Afinal, de quem é a pressa? – Poderia Ser Melhor #8


Poderia Ser Melhor....

Esses dias eu me deparei com a inusitada e infeliz situação de deixar cair o meu celular dentro da água, e o que é pior, a água em questão trata-se da sanitária, costumeiramente encontrada no vaso de nossos banheiros.

A fim de evitar pensamentos nebulosos sobre como isso aconteceu, explicarei a situação. Ao fechar a porta do banheiro com uma mão, e mandar mensagens de texto com a outra, o celular acabou escorregando e foi parar no fundo do vaso, literalmente falando. Sim, foi tudo culpa do vício das mensagens.

Após recorrer às técnicas de reparo cientificamente comprovadas para esse caso, como colocar o celular no meio do pote de arroz, percebi que o som externo do aparelho não estava mais funcionando.

celular-e-arroz (1)

Como eu conheço um amigo que é dono de uma loja de reparos para celular, expliquei a situação para ele via Facebook e fui pedir algumas explicações do que realmente poderia ter acontecido.

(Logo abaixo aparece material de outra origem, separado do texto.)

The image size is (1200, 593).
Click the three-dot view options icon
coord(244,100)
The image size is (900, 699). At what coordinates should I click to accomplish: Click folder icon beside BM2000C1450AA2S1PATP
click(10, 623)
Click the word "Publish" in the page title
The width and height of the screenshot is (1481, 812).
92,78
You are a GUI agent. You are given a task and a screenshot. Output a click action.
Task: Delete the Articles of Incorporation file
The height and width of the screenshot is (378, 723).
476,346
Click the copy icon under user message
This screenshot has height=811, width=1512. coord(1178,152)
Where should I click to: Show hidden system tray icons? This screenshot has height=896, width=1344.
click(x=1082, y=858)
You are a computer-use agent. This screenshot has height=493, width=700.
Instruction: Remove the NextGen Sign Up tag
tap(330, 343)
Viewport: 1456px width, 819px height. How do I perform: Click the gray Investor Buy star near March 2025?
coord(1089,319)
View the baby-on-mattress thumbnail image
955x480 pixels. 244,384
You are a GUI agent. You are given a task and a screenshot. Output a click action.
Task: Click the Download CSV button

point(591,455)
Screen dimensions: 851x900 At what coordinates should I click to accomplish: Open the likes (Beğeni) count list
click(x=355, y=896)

Ele me informou que provavelmente uma peça interna do celular havia se queimado, e me pediu para levar o aparelho até a loja para que ele pudesse verificar melhor.

Como eu também trabalho no horário comercial, eu não poderia leva-lo durante a semana, e falei que se me sobrasse um tempo, levaria o aparelho no sábado de manhã, horário no qual eu estou de folga.

Para finalizar a conversa, ele me disse a seguinte frase:

Ok, sem problemas, a pressa é toda sua.

Hm, espera só um minuto, como assim a pressa é toda minha?

Veja bem, não sou eu que tenho um aluguel comercial para pagar, que preciso gerar receita para pagar funcionários, que preciso de recomendações para fazer minha empresa crescer…

A não ser que ele tenha uma agenda completamente lotada de serviços, o que eu considero uma opção pouco provável, essa frase demonstra uma completa falta de preparo no que tange o assunto de atendimento ao cliente.

Dizer que a pressa é do seu cliente e não sua, significa falar que o seu tempo como prestador de serviços é valioso demais para poder lhe dar a atenção necessária.

Em minha opinião, a partir do momento em que o cliente mostrou-se interessado em sua prestação de serviço, o interesse em fechar o negócio deve ser SEMPRE da empresa.

Dessa forma, o MÍNIMO que ele deveria ter feito era ter me procurado pouco tempo depois e me perguntado se eu já tinha resolvido o problema.

Ou talvez ele me julgue como um cliente sem nenhum potencial, quem sabe.

Moral da história, após uma semana, por algum motivo que não sei identificar qual foi, o som do celular voltou a funcionar normalmente e eu economizei suados reais que serão melhor aproveitados em alguma outra coisa.